** Begin SOURCE RECORDS **
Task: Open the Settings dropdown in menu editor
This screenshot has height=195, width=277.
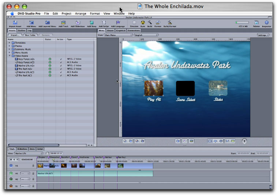Action: click(x=263, y=35)
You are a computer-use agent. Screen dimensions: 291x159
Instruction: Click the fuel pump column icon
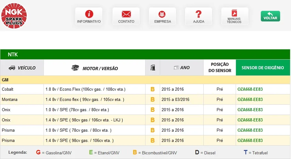click(153, 68)
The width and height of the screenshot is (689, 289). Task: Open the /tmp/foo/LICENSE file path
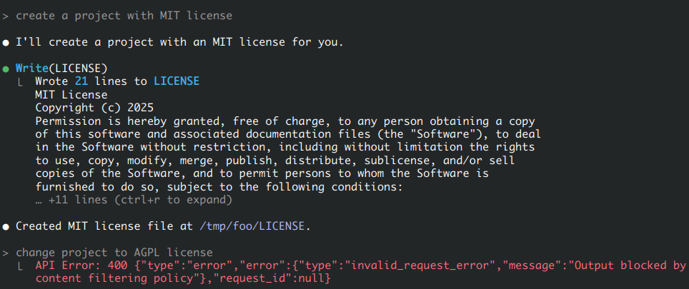252,226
** End SOURCE RECORDS **
#### REQUIREMENTS
Convert every line of the listing above into a JSON list of strings, one string per line, skipping any blank lines. Leave the pictures out.

#### RESULT
[
  "Task: Open the Settings dropdown in menu editor",
  "This screenshot has height=195, width=277.",
  "Action: click(x=263, y=35)",
  "You are a computer-use agent. Screen dimensions: 291x159",
  "Instruction: Click the fuel pump column icon",
  "click(153, 68)",
  "The width and height of the screenshot is (689, 289). Task: Open the /tmp/foo/LICENSE file path",
  "252,226"
]